Several speakers at the launch, attended by over 100 participants from local government, gender officers from all ten provinces of Zimbabwe, the Domestic Violence Council, Faith Based Organisations, and civil society organisations, echoed a similar view. “As we celebrate Human Rights Day, today is a moment to say loud and clear that women’s rights are human rights; they are indivisible, they cannot be negotiated or compromised in any way,” said Colleen Lowe Morna, CEO of Gender Links, which provided technical support for the study.

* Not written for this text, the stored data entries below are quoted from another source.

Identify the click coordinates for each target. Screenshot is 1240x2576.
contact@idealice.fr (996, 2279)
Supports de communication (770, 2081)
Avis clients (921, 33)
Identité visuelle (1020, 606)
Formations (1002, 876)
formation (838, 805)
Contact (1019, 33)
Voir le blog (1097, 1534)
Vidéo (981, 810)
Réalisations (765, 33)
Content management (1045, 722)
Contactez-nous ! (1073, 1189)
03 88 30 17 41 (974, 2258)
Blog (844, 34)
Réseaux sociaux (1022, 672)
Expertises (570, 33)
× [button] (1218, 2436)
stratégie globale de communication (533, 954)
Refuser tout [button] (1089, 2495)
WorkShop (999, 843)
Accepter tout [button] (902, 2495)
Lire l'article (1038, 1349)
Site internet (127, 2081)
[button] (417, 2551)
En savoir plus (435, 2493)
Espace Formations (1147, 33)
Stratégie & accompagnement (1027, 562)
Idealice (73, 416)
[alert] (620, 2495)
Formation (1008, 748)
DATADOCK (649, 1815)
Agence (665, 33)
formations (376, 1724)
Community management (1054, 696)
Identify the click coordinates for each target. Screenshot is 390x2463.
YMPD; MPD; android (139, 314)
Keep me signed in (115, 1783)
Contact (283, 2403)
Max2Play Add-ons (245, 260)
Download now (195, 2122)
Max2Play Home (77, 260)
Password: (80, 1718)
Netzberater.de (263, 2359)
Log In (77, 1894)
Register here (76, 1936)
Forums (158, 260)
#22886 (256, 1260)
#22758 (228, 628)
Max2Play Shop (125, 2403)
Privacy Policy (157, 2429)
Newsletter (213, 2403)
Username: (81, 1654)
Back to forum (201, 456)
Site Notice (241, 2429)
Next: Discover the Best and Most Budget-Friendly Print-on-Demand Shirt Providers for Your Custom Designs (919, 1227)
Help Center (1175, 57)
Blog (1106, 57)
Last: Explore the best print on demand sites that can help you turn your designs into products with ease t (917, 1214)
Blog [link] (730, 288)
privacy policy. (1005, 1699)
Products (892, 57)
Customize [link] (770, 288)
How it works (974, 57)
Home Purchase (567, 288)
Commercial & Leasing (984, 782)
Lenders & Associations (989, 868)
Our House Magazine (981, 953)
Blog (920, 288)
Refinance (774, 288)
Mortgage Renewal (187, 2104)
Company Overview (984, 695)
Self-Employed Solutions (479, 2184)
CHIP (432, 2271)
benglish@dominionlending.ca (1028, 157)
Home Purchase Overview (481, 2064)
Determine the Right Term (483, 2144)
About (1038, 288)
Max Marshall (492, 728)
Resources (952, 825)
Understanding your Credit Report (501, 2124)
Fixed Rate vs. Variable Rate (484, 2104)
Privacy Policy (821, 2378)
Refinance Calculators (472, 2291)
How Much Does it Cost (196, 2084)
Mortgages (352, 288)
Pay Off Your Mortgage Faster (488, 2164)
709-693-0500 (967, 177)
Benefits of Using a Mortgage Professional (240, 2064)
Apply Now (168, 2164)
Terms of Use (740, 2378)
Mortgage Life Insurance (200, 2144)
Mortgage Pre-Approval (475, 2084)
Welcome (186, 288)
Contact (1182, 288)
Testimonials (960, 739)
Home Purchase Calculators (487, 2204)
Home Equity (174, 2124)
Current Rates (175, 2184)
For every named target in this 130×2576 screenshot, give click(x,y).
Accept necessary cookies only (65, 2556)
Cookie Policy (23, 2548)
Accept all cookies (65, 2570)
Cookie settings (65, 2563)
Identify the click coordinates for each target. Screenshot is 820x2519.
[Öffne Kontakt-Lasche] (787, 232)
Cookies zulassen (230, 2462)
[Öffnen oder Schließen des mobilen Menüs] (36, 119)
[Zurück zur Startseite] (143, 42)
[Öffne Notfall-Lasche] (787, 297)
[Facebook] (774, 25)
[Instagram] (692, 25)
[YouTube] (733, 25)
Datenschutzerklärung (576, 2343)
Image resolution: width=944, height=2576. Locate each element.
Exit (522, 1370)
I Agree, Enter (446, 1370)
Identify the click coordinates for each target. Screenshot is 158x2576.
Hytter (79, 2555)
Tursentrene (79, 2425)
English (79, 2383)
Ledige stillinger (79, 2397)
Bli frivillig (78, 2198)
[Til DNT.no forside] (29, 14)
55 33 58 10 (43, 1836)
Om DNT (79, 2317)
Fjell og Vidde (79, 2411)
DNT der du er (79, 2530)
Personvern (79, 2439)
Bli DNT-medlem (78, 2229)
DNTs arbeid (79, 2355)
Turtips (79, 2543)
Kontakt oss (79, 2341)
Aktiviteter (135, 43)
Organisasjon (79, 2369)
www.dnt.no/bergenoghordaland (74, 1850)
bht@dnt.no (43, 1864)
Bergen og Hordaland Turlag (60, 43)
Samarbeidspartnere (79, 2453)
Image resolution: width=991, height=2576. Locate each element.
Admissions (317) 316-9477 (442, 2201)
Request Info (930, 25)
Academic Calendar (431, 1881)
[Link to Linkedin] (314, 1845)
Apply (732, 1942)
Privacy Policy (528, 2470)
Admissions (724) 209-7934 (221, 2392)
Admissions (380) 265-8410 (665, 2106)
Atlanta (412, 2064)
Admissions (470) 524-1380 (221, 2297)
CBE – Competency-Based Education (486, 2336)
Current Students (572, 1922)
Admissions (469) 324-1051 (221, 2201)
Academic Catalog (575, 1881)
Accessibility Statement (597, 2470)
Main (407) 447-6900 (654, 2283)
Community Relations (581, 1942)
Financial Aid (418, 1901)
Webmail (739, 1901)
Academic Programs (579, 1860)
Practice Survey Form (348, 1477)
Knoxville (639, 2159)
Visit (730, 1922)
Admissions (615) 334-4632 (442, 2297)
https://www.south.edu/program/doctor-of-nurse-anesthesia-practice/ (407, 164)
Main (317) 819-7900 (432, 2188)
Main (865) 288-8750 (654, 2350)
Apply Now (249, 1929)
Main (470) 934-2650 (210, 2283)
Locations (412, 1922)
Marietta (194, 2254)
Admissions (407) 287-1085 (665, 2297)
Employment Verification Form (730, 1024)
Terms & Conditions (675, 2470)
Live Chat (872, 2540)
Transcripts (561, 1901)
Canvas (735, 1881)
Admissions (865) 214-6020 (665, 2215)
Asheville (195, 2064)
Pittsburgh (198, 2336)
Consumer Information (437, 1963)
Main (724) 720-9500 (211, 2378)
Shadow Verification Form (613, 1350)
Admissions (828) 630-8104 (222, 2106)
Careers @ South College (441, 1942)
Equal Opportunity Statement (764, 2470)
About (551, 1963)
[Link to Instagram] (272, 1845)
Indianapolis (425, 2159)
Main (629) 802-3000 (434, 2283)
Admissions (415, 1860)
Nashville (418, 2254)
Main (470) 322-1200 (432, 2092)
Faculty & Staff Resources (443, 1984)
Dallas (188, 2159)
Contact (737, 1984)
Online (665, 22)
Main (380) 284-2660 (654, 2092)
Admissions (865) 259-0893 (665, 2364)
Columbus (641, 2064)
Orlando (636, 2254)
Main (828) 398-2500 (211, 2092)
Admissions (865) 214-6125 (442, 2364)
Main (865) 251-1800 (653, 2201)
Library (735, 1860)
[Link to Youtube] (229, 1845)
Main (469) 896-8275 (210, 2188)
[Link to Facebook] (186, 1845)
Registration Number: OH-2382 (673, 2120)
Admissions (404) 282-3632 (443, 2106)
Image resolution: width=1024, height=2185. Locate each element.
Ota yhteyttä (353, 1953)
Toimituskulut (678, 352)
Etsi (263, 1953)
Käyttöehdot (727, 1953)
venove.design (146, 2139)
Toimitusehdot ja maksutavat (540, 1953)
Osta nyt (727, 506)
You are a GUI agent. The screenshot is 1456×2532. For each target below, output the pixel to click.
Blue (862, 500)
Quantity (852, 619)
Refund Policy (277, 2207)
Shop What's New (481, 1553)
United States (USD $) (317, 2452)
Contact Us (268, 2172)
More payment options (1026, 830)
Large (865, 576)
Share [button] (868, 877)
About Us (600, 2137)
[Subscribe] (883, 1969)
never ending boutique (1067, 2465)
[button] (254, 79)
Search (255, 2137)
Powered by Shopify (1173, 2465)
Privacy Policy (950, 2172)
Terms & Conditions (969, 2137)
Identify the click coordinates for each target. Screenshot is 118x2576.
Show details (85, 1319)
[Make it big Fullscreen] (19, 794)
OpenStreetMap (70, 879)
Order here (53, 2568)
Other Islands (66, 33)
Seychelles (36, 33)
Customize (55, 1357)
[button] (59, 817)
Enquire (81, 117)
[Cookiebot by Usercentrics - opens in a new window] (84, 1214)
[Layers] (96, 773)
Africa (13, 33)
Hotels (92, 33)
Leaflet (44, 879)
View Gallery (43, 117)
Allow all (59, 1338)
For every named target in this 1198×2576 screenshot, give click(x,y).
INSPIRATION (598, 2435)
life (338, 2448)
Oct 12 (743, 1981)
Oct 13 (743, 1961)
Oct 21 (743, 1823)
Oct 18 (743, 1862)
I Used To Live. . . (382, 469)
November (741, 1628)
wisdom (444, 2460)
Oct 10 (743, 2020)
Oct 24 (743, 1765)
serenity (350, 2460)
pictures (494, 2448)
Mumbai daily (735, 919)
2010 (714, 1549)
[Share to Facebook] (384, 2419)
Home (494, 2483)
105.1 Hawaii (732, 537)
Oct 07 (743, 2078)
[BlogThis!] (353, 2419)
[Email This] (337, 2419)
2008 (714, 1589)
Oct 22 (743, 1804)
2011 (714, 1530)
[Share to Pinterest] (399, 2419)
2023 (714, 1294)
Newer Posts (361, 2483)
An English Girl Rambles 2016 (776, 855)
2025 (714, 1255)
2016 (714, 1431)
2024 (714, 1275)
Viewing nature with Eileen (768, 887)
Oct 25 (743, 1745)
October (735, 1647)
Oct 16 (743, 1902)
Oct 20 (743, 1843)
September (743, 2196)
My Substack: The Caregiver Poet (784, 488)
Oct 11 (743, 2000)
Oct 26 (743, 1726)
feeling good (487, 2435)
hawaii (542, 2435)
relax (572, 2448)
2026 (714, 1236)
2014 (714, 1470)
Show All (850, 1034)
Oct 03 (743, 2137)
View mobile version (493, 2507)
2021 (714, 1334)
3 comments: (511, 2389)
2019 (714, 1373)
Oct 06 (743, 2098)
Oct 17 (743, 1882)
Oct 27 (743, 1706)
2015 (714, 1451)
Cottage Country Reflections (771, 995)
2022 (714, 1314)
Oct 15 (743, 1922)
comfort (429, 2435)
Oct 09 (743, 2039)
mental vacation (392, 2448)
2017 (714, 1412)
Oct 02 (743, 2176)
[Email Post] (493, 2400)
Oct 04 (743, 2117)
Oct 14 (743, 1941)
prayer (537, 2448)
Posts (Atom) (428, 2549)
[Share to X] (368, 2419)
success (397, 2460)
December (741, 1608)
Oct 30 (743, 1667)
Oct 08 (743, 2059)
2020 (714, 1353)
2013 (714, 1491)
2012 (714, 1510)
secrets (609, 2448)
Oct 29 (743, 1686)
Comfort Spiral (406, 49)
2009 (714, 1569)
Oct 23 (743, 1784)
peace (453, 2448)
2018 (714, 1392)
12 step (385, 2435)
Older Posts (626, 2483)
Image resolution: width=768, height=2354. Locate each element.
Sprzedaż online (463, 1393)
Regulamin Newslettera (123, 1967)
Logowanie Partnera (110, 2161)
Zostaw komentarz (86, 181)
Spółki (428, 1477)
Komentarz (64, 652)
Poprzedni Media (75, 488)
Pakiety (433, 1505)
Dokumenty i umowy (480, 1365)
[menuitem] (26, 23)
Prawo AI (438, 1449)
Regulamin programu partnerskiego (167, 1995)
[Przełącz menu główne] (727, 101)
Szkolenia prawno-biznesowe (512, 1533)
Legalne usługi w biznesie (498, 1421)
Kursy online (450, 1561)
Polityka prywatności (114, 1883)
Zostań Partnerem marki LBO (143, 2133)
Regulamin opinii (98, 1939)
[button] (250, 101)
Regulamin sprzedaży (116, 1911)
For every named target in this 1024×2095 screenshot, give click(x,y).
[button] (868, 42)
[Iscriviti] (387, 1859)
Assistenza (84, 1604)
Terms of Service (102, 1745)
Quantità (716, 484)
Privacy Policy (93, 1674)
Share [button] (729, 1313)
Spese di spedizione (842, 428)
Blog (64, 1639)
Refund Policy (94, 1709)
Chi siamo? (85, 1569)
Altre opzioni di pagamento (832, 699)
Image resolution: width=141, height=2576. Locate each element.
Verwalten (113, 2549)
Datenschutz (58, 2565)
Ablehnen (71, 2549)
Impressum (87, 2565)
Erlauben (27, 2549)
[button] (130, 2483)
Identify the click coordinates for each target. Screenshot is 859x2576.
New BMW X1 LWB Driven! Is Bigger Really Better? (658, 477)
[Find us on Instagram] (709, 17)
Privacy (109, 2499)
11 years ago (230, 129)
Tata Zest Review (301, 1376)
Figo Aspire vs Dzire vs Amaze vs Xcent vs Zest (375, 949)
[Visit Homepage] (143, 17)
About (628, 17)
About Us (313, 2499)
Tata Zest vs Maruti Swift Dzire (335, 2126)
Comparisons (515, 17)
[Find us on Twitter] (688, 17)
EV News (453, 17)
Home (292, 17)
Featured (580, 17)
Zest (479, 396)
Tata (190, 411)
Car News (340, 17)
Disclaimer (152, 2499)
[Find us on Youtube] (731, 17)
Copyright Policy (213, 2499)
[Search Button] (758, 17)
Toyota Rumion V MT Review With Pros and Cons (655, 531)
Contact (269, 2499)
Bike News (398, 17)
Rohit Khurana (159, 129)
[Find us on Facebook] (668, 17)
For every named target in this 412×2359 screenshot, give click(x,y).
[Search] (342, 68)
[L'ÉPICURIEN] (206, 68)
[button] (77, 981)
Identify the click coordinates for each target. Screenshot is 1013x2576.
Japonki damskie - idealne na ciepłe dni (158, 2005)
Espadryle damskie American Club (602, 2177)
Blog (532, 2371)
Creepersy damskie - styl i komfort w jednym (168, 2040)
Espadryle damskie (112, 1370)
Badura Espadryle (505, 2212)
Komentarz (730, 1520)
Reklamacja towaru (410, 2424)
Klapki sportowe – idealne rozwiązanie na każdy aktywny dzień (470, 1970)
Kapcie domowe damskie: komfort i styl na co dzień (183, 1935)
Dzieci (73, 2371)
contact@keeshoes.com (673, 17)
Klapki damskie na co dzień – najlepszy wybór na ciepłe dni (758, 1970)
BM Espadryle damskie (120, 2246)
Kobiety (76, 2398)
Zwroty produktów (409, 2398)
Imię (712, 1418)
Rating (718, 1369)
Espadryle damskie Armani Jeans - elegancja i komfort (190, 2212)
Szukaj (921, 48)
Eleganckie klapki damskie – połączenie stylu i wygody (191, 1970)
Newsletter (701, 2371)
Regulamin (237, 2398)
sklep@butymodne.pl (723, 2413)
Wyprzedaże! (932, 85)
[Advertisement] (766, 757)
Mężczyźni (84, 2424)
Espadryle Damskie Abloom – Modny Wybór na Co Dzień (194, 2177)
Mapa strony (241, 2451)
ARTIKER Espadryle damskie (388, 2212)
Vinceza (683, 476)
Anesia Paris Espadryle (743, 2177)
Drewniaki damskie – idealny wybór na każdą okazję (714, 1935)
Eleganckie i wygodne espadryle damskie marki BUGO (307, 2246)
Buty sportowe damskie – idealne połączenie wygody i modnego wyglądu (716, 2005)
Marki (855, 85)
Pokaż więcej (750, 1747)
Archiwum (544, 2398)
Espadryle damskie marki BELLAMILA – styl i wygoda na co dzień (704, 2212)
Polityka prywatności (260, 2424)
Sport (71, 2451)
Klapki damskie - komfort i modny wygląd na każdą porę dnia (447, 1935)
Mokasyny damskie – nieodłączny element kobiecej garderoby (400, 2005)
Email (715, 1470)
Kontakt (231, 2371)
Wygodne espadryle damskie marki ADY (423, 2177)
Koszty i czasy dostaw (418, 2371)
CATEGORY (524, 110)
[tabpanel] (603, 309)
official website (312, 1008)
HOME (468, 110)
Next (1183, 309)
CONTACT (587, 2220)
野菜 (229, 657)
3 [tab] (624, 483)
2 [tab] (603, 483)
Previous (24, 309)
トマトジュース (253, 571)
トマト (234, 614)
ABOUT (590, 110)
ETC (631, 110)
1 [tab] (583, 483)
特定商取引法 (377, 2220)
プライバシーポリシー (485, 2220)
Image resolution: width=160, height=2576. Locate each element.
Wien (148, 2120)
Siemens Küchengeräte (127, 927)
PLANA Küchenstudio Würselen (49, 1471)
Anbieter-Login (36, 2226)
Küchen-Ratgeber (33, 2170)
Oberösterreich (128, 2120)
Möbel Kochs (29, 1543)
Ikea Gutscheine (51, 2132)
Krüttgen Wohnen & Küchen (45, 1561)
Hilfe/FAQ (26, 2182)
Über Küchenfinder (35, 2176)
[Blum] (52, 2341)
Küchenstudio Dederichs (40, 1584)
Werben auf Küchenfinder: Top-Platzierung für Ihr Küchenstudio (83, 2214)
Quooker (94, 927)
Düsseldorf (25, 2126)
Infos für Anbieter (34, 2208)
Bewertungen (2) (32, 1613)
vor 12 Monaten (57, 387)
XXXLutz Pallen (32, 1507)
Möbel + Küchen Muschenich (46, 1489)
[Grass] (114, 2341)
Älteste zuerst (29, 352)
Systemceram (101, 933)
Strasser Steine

“A survivor is anyone: rich or poor, affluent and not so affluent, Christian and non-Christian,” said Netty Musanhu, Executive Director of Musasa, which gathered the “I” stories or first- hand accounts for the study. “This study lays bare the myth that if a woman has not been beaten she has not experienced violence. It shows that the highest form of violence is the emotional, psychological and economic violence that never enters the police statistics. This kills the self- esteem of women. It undermines their agency.”
Among the key findings of the Violence Against Women Indicators Study in Zimbabwe are that 68% women experienced some form of violence (psychological, emotional, economic, physical or sexual) in their lifetime. Twenty-six percent women experienced violence perpetrated by an intimate partner in the period 2011-2012. Thirteen percent of men in the country admit to perpetrating some form of violence against their intimate partners during a similar period.
Inspired by the Southern African Development Community (SADC) Protocol on Gender and Development that aims to halve gender violence by 2015, the Ministry of Women Affairs, Gender and Community Development (MWAGCD), Gender Links and the Musasa Project measured VAW experience and perpetration. With 6600 respondents from all ten provinces (3326 women and 3274 men), the study is the first standalone, nationally representative and comprehensive community-based research study of the prevalence of VAW in the country. The study, funded by Sida and UNWOMEN, shows that the intimate partner violence (IPV) experience prevalence by province over a lifetime ranges from 48% in Bulawayo to 88% in Mashonaland.